Jornalistas e ativistas sírios que relatam a oposição do país também reclamaram de censura, com exércitos eletrônicos que apoiam o presidente Bashar Assad, sinalizando agressivamente os postos dissidentes para remoção.

Enquanto isso, no Afeganistão, o Facebook não traduz o discurso de ódio e as páginas de desinformação do site para o dari e o pashto, os dois principais idiomas do país.

O site também não possui um banco de termos de discurso de ódio e calúnias no Afeganistão, portanto, não pode construir filtros automatizados que detectam as piores violações.

Nas Filipinas, pátria de muitas empregadas domésticas no Oriente Médio, documentos do Facebook mostram que os engenheiros lutaram para detectar relatos de abusos por parte dos empregadores porque a empresa não conseguia sinalizar palavras em tagalo, o principal idioma filipino.

No Oriente Médio, a empresa confia demais em filtros de inteligência artificial que cometem erros, levando a “muitos falsos positivos e um retrocesso da mídia”, diz um documento.

Moderadores em grande parte não qualificados, confusos e às vezes confiando no Google Translate, tendem a responder passivamente às solicitações de remoção, em vez de fazer a triagem proativamente.

A maioria é marroquina e se perde na tradução dos mais de 30 dialetos árabes.

Os moderadores sinalizam postagens inofensivas em árabe como conteúdo terrorista 77% das vezes, disse um relatório.

Embora os documentos de Haugen sejam anteriores à guerra de Gaza deste ano, episódios desse conflito sangrento mostram o quão pouco foi feito para resolver os problemas sinalizados nos próprios relatórios internos do Facebook.

Ativistas em Gaza e na Cisjordânia perderam a capacidade de transmissão ao vivo.

Arquivos inteiros do conflito desapareceram dos feeds de notícias, um portal primário de informações.

Os influenciadores acostumados a dezenas de milhares de curtidas em suas postagens viram seu alcance despencar quando postaram sobre os palestinos.

“Isso me restringiu e me impediu de me sentir livre para publicar o que quero”, disse Soliman Hijjy, jornalista baseado em Gaza.
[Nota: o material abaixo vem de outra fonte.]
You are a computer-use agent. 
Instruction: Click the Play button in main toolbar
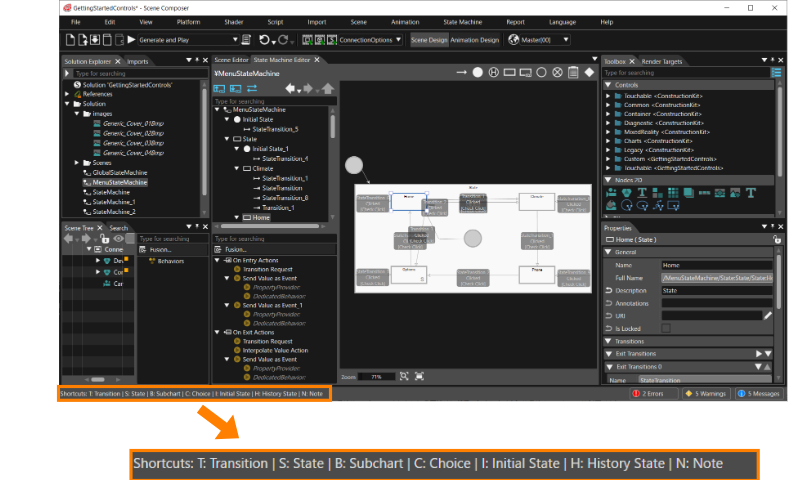point(131,40)
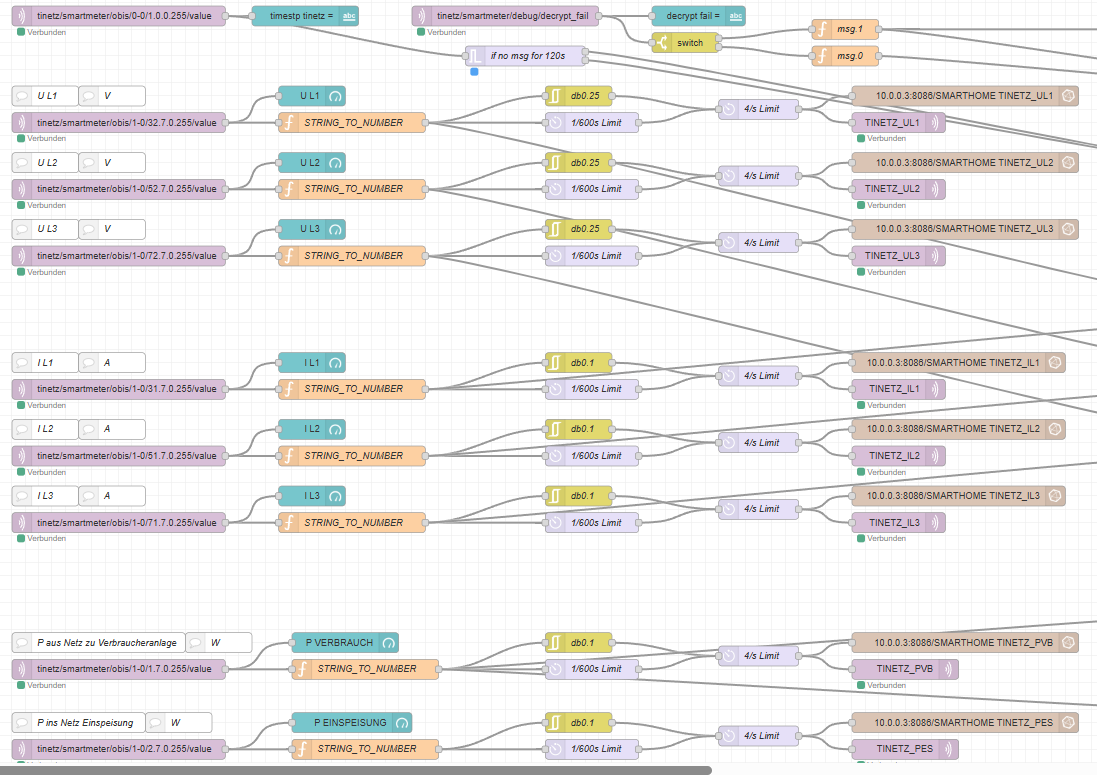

Defensores palestinos enviaram centenas de reclamações ao Facebook durante a guerra, muitas vezes levando a empresa a admitir erros.

Nos documentos internos, o Facebook relatou que errou em quase metade de todos os pedidos de remoção do idioma árabe apresentados para apelação.

Os documentos internos do Facebook também enfatizaram a necessidade de recrutar mais moderadores árabes de países menos representados e restringi-los a lugares onde tenham conhecimento de dialeto apropriado.

“É certamente da maior importância colocar mais recursos na tarefa de melhorar os sistemas árabes”, disse o relatório.

Enquanto isso, muitos em todo o Oriente Médio temem que os riscos das falhas do Facebook sejam excepcionalmente altos, com potencial para ampliar a desigualdade de longa data, esfriar o ativismo cívico e estimular a violência na região.

“Dissemos ao Facebook: você quer que as pessoas transmitam suas experiências em plataformas sociais ou deseja encerrá-las?” disse Husam Zomlot, o enviado palestino ao Reino Unido.

“Se você tirar a voz das pessoas, as alternativas serão mais feias.”